By now, his story has become legend. In 1994, he went into a New York studio and recorded Maxwell's Urban Hang Suite. "Neo-soul" wasn't even a genre tag then, let alone a cliché, and his label wasn't sure about the record. So they shelved it, and for two years Maxwell was put on hold.

But finally, Maxwell's Urban Hang Suite saw the light of day, and the world got to hear a whole new sound. Sure, the back-to-basics R&B sounded like something they might have heard before, back when songs were songs and singers had guts enough to sing them. But this was updated with the sound of now — so now that the disc would go on to sell more than 2 million units and earn a Grammy nomination.

From there came his 1998 disc, Embrya, which duly climbed to number three on the Billboard 200 and also scored another Grammy nomination. Three years later, he followed that with Now, which again put him back at number one on that chart, thanks in part to the strength of a definitive cover version of Kate Bush's "This Woman's Work."

Maxwell had first sung the song on an episode of MTV's Unplugged, but his label was again reluctant to release it. When he made it a centerpiece of his third LP, though, they had no choice. The song held steady on the Billboard Top 100 and remains a Maxwell live staple to this day.

"'This Woman's Worth' could never not be a part of the set list," he says now. "People would be waiting for me and going, 'Um, hello. You know you missed something.' There would be protests, I think."

It's not the only cover in his live arsenal, though. He has also covered Nine Inch Nails and Al Green, to name a couple, expectations be damned. It's exactly that kind of convention-defying that attracts him to a song in the first place.

"As long as it's something that people don't expect, or an arrangement that is unlike what people would think that the original song would be," he says. "I love to convey music to people that would have never seen or heard it.

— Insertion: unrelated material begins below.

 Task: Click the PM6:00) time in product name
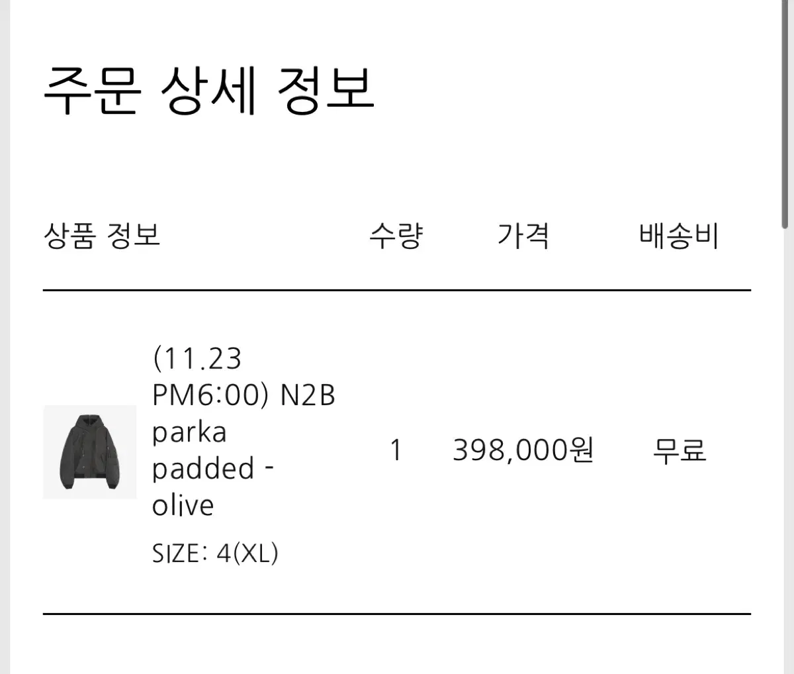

How many people in my genre or in my world would have known Kate Bush? I know a few who would, but after we did the cover, so many people were aware of how great she was. That's why you do it."

His latest effort, last year's critically lauded BLACKsummers'night, alas, has no covers. But that doesn't stop it from sounding duly inspired or from entering the charts at number one. That's no easy feat for someone who's been out of the limelight for nearly a decade, and the phenomenon doesn't escape Maxwell.

"It's not lost on me how precious and rare that gift is," he says. "I can't describe how gratifying it felt to see that kind of response and that kind of acceptance again, with no need to look or be how I was."

He says that, during his hiatus, he also found it kind of funny to be walking around as a so-called has-been. "There was something fun about being the guy that used to be 'that guy,' especially when I would go out and be in clubs and people would have sorrow or compassion or pity on some levels," he recalls with amusement. "Especially when I cut my hair, it was like, 'Oh, you cut your hair. I guess it's over then.'"

Maxwell can easily laugh about it all now. After all, with another number one LP and a sold-out tour with Jill Scott, it's clear his career is far from over. Got doubts? Hit the American Airlines Arena this Monday and see and hear for yourself.